From the Netflix side, Edda is still used, but does not get a lot of attention and mostly just works. Unfortunately the internal version and open source version diverged over time, which is why there are few Netflix contributions at this time. We may try to remedy that in the future, but it just isn't a priority at the moment. We have been trying to give some attention to community contributions so the project is not completely blocked if others wish to improve it.

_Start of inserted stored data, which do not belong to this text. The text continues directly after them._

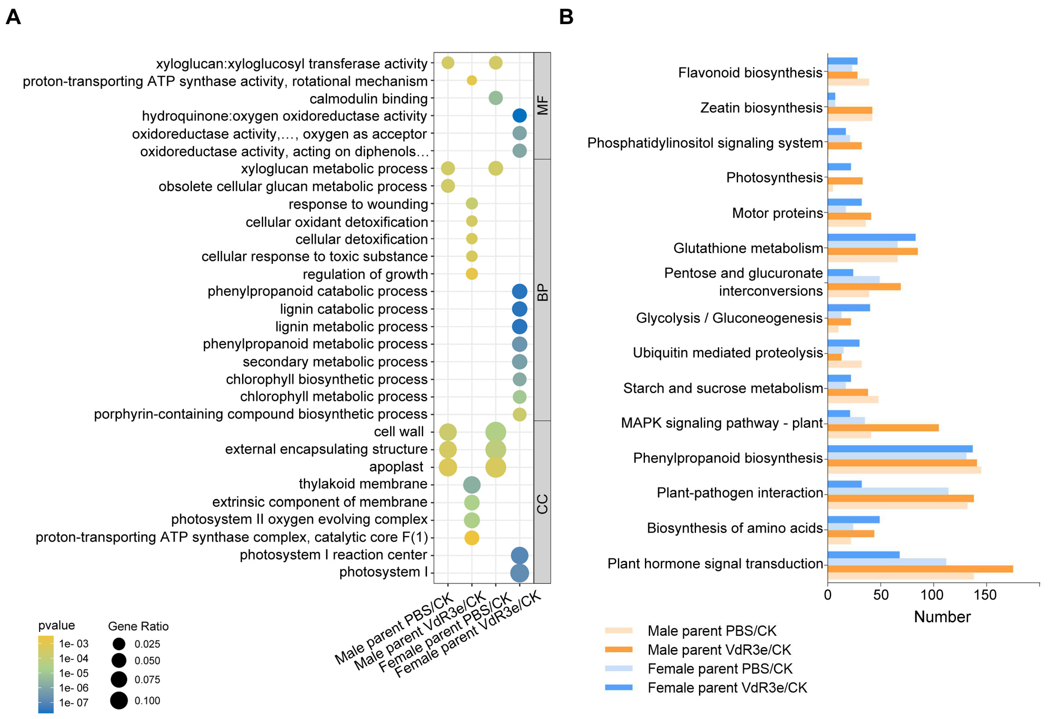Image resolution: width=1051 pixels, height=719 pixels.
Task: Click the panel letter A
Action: [13, 17]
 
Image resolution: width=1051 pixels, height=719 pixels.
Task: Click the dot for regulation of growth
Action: [471, 274]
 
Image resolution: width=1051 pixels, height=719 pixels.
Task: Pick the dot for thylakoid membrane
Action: [471, 485]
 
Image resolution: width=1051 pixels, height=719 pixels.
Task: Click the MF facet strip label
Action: [542, 105]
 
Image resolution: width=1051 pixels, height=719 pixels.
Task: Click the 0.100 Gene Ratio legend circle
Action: [119, 700]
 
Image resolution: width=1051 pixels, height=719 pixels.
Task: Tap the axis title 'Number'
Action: [942, 616]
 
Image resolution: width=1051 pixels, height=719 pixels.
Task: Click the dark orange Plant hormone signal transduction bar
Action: [920, 569]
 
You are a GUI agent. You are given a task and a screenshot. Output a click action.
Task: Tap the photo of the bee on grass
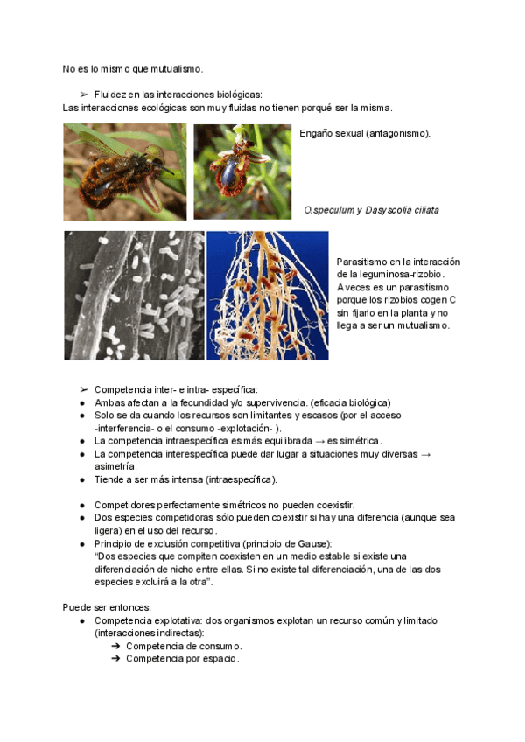(124, 172)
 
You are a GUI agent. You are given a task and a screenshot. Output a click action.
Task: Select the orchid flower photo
(242, 172)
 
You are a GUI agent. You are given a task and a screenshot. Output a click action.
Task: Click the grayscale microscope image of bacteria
(134, 296)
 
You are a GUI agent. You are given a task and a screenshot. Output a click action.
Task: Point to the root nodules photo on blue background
(268, 296)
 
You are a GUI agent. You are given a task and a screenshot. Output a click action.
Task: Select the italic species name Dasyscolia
(390, 210)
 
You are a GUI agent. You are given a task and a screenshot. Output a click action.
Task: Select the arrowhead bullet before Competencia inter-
(84, 388)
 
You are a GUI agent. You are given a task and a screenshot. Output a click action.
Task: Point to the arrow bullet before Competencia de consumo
(116, 646)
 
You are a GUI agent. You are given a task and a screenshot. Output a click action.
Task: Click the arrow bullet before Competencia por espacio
(116, 659)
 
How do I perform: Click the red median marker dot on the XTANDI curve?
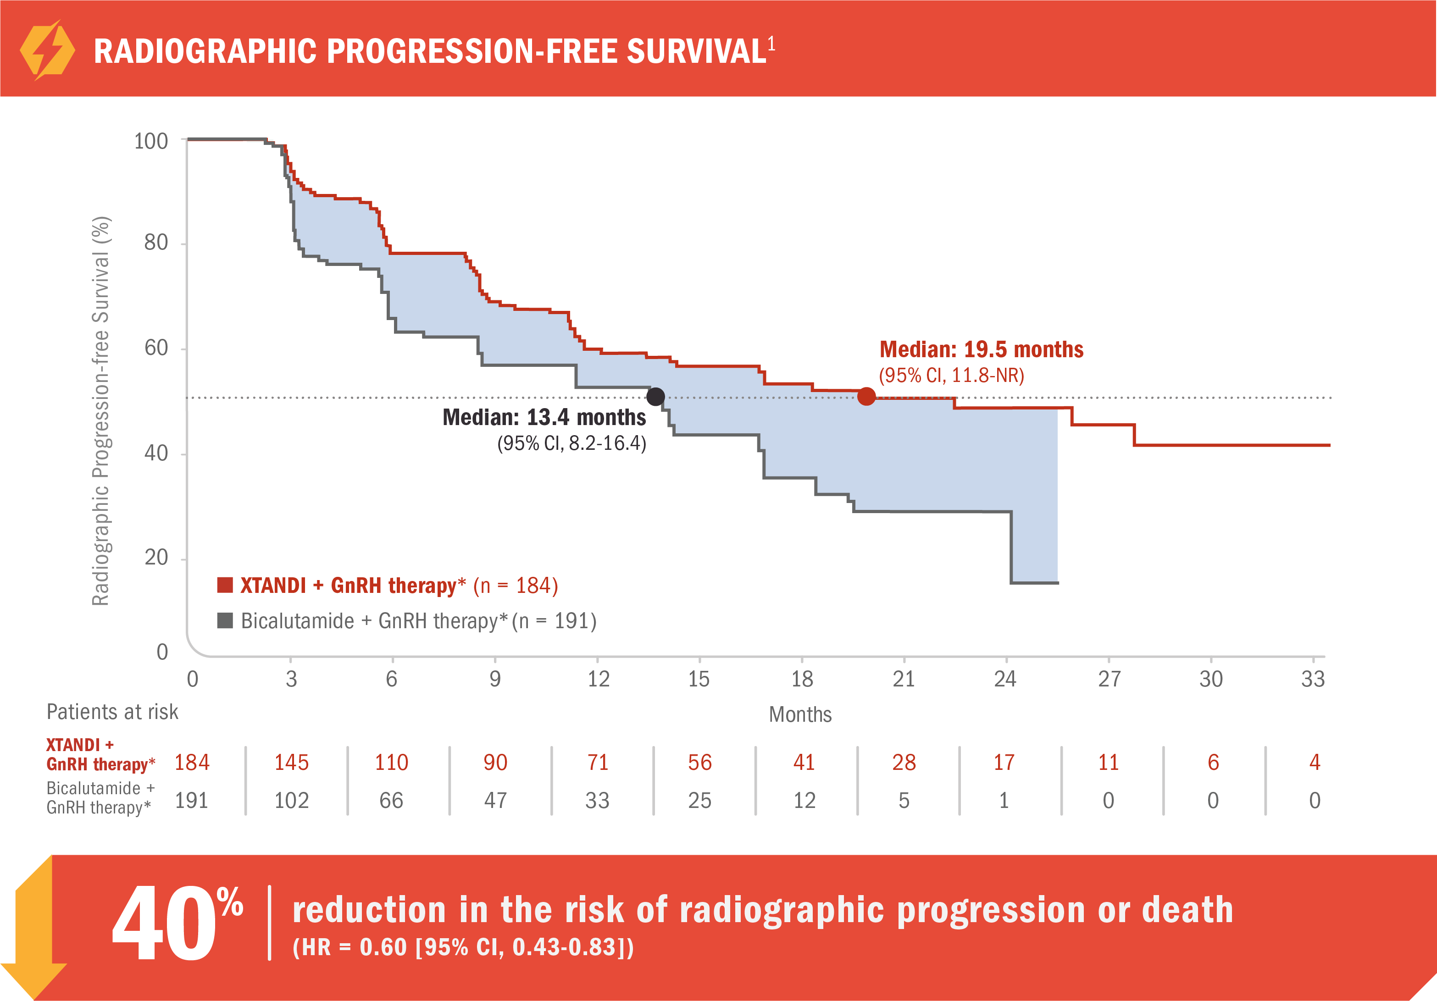coord(866,396)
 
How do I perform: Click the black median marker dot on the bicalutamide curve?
coord(655,397)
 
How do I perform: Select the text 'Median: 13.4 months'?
coord(544,417)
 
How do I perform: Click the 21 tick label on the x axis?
coord(904,679)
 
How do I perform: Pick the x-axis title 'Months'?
coord(800,714)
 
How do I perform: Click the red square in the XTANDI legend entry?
coord(225,585)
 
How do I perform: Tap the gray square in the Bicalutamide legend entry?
coord(225,620)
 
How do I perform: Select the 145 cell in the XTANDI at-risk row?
coord(292,762)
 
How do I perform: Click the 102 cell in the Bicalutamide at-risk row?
coord(292,800)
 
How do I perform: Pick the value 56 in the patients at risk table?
coord(700,762)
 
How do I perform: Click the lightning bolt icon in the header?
coord(48,50)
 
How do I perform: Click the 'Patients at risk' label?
coord(113,712)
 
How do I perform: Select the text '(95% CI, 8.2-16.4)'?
coord(571,443)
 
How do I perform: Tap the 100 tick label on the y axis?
coord(151,141)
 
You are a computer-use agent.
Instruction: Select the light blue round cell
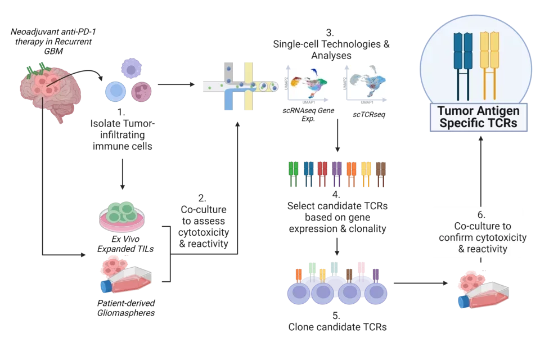[x=116, y=92]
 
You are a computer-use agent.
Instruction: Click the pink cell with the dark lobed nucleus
[x=141, y=92]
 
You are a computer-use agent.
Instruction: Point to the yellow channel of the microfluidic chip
[x=248, y=84]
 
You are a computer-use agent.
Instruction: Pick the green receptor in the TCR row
[x=293, y=174]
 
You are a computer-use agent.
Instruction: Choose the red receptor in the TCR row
[x=322, y=174]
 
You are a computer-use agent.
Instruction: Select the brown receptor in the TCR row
[x=381, y=174]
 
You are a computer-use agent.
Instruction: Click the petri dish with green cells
[x=122, y=217]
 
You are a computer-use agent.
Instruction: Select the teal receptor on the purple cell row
[x=335, y=267]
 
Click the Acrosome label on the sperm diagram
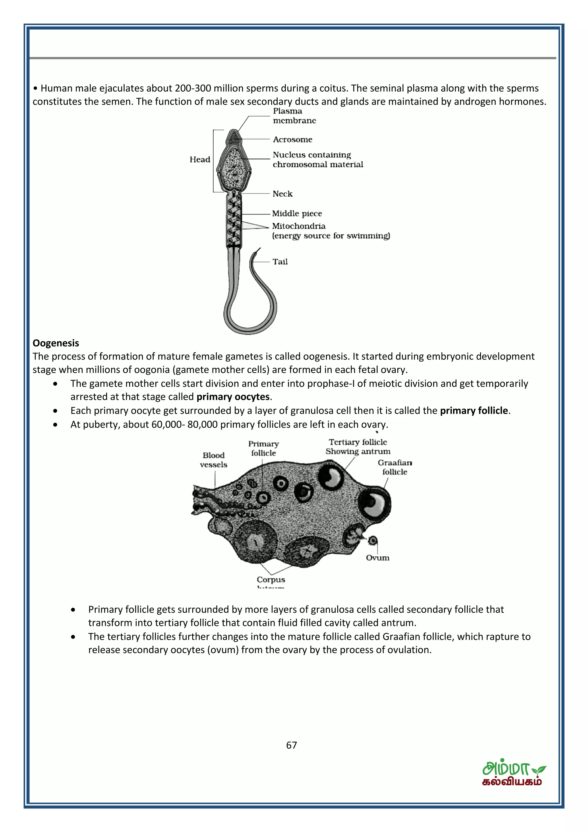click(x=292, y=140)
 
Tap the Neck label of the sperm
click(x=282, y=194)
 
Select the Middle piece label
click(x=297, y=213)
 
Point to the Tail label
click(x=280, y=262)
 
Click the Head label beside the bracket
click(x=200, y=159)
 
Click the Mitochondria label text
click(x=299, y=226)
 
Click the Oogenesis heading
click(x=56, y=343)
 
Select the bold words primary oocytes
click(x=233, y=397)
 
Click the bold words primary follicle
click(x=474, y=411)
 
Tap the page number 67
click(x=291, y=745)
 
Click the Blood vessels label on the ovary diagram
click(x=213, y=460)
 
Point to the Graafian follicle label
click(x=394, y=467)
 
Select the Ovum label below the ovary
click(x=377, y=558)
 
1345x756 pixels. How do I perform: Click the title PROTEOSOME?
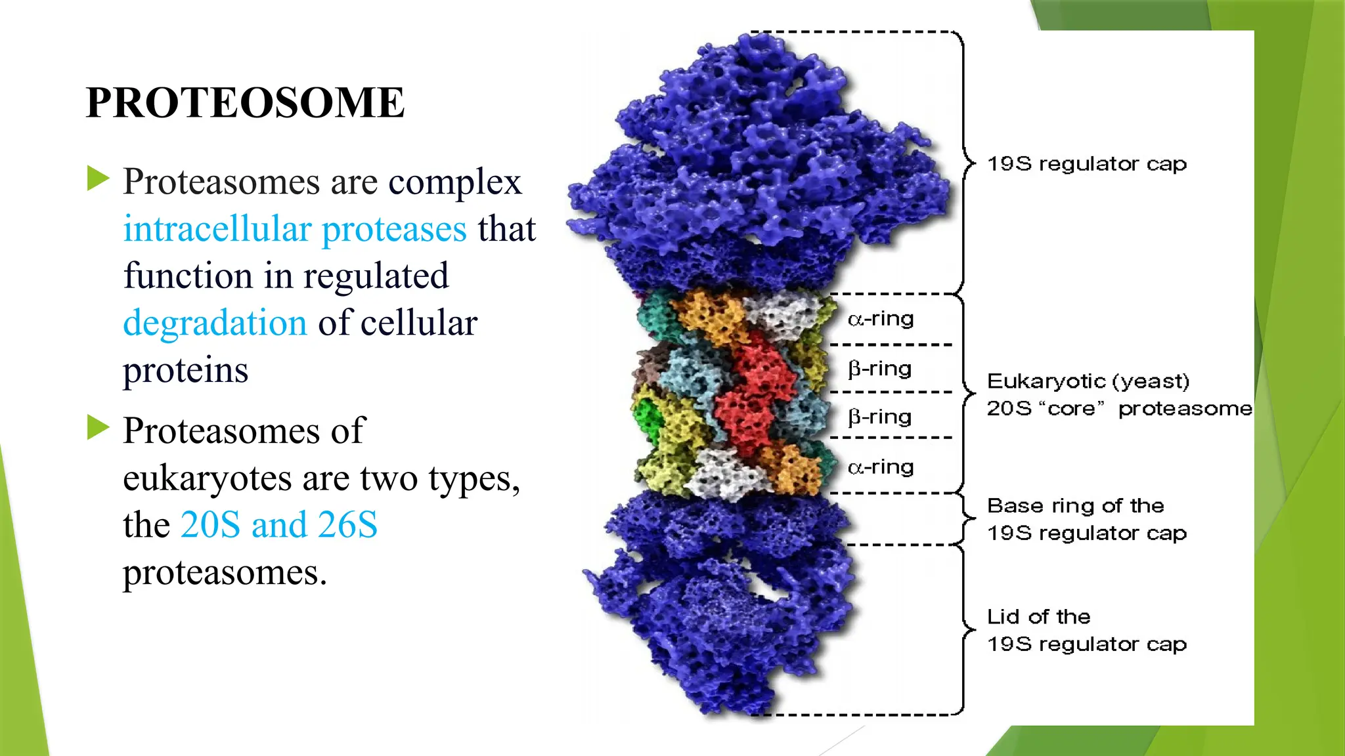(x=245, y=103)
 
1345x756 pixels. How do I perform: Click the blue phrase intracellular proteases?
(x=295, y=229)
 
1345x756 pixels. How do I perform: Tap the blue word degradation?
(x=215, y=323)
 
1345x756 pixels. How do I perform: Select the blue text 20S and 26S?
(x=279, y=525)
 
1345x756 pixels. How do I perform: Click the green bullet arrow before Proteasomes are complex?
(x=98, y=178)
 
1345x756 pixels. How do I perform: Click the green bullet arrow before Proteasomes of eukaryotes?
(x=98, y=428)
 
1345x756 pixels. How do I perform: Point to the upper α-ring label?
(x=881, y=319)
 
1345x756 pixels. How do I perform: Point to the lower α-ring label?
(x=881, y=467)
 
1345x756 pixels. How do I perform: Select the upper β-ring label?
(x=879, y=369)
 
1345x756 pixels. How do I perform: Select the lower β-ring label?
(x=879, y=417)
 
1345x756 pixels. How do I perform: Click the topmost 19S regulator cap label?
(x=1087, y=163)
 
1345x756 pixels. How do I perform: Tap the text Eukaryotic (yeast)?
(x=1088, y=381)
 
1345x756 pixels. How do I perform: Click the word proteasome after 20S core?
(x=1185, y=409)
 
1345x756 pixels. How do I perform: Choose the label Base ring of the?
(x=1075, y=506)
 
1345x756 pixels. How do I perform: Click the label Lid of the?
(x=1038, y=617)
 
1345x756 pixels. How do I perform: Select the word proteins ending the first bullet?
(x=185, y=371)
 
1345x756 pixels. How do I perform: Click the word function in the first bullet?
(x=188, y=276)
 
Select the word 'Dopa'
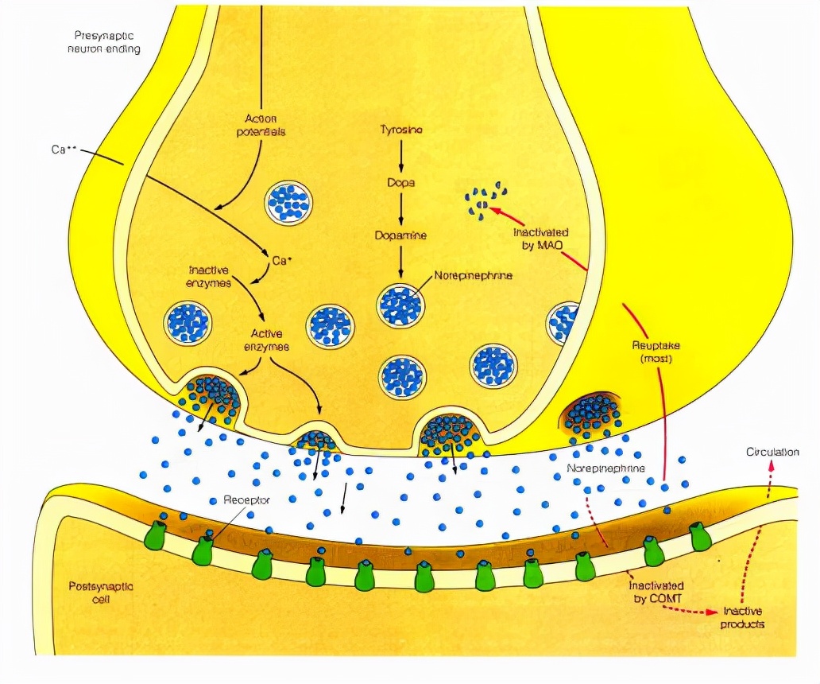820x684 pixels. (x=401, y=182)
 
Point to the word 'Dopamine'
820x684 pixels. (x=401, y=235)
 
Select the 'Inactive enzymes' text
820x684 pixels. (x=210, y=276)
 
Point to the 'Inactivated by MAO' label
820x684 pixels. (x=540, y=239)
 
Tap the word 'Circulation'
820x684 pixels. (x=772, y=453)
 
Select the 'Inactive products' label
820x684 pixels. (x=744, y=617)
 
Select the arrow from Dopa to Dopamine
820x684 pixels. (x=401, y=208)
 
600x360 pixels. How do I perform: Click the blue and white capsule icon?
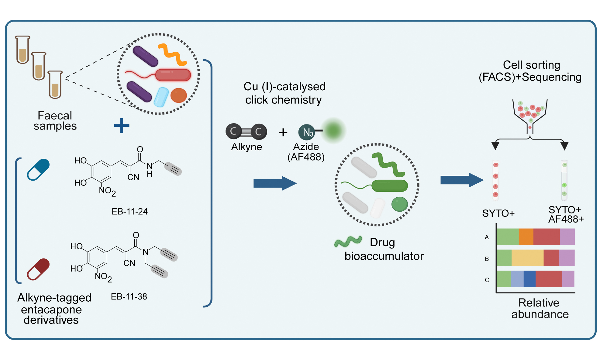click(38, 170)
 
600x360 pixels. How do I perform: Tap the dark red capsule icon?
click(38, 269)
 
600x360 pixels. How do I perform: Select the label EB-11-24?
click(129, 211)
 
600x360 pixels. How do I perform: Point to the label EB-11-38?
click(129, 296)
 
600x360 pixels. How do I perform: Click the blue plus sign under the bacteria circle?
click(122, 126)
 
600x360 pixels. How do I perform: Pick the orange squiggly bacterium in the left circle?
click(172, 54)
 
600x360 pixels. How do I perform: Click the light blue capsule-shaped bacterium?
click(161, 97)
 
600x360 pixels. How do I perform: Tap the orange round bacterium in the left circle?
click(178, 95)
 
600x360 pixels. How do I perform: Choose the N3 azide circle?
click(306, 132)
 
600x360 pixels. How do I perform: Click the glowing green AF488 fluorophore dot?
click(333, 130)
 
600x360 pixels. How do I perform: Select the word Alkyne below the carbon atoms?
click(247, 147)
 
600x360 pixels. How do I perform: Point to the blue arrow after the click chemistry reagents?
click(275, 183)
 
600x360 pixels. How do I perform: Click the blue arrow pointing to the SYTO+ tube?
click(461, 180)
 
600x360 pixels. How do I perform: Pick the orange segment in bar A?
click(526, 237)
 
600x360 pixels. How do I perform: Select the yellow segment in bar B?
click(527, 258)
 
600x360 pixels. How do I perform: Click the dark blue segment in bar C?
click(529, 279)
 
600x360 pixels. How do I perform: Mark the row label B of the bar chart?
click(487, 259)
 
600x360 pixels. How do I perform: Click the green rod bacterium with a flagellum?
click(389, 185)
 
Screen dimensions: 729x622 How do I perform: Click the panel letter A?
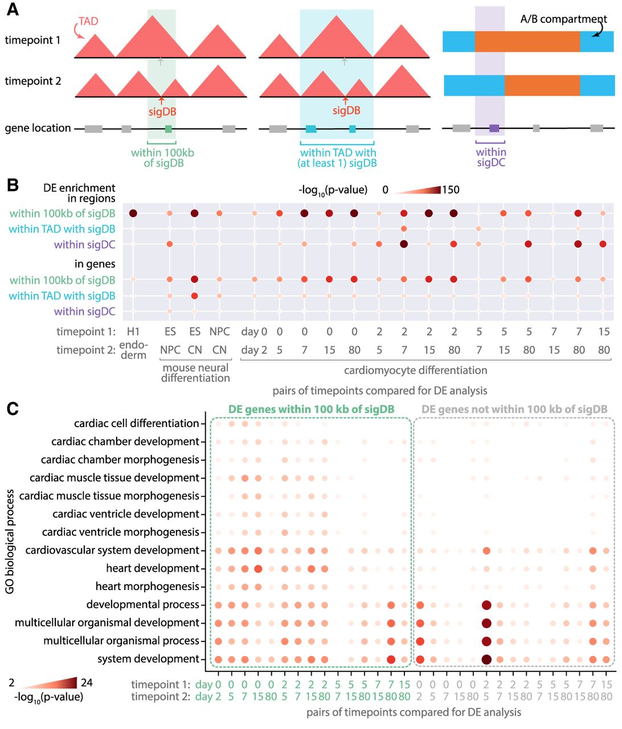click(x=12, y=10)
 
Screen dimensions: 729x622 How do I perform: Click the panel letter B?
click(x=12, y=186)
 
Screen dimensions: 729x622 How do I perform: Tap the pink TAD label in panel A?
click(x=88, y=21)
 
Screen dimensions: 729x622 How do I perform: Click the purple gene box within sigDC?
click(x=494, y=128)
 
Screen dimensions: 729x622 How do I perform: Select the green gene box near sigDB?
click(x=168, y=129)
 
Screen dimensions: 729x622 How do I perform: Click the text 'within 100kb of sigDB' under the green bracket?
click(x=162, y=158)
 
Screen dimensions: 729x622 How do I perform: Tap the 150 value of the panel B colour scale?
click(x=451, y=190)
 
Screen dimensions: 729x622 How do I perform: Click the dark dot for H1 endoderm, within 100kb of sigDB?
click(x=133, y=214)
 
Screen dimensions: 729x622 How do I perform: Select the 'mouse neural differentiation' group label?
click(x=195, y=372)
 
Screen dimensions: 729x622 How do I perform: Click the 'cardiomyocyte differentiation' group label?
click(x=415, y=370)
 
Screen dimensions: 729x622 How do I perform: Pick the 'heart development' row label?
click(x=153, y=568)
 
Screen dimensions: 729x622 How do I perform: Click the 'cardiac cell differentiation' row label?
click(x=137, y=423)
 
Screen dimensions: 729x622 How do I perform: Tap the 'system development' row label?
click(x=148, y=659)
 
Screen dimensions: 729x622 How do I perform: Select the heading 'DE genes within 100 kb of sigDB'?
click(x=311, y=409)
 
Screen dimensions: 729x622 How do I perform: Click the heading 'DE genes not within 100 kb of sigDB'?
click(x=514, y=409)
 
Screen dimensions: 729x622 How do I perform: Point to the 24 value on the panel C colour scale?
click(x=87, y=682)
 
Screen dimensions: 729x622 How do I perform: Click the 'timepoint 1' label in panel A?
click(x=32, y=40)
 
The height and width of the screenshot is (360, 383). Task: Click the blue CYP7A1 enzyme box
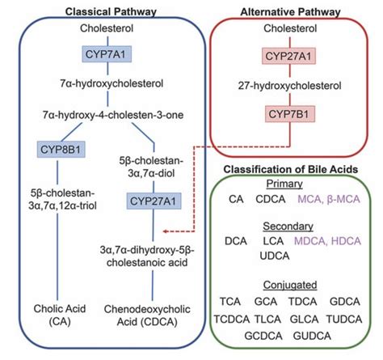[107, 54]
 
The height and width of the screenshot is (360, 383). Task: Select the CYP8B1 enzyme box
[61, 149]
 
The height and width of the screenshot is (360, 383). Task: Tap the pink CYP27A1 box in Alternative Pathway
[288, 56]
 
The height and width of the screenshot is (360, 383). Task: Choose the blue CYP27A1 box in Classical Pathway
[154, 201]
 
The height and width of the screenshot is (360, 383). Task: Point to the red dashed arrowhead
[166, 231]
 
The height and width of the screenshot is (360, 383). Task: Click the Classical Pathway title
[111, 12]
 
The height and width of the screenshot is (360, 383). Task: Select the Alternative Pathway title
[290, 12]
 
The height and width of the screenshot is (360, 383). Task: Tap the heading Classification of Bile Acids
[291, 169]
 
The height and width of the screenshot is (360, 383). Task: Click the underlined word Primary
[284, 184]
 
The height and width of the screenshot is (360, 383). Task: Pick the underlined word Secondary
[288, 227]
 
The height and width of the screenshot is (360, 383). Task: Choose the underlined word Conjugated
[290, 285]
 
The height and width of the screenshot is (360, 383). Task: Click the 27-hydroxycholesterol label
[289, 86]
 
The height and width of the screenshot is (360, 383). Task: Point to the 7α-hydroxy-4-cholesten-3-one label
[113, 115]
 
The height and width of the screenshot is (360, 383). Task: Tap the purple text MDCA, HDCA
[327, 241]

I'm not aware of any direct alternatives to Edda. That said, depending on which use-cases are important to you, there may be some options. Originally Edda had two main use-cases:
- Read-only cache of AWS state. This was mainly because we had trouble with getting throttled by AWS and they would not support the call volume we needed for our operational tooling. This is still what we rely on Edda for today with the internal version. Some other services have some of this, but one benefit we have with Edda is that the JSON output is based on the AWS object model. We have a number of teams that use a proxy client that allows them to access Edda using the client interfaces in the AWS SDK. That makes it easy to transition between using Edda and going direct to AWS in those apps. If you do not need the full resource state or to be able to do things like the proxy client, then you might be able to collect some of this information using CloudWatch events assuming it covers the resources you care about.
- History of resources over time. Internally we no longer use Edda for this. We have other tracking via a variety of tools including AWS Config, CloudTrail, and a handful of other internal auditing and logging tools. There were some benefits with Edda in that it could show us diffs over the entire resource, but overall it wasn't worth it to us and the historical views created some reliability issues that impacted the read-only use-cases cases that were more critical to us.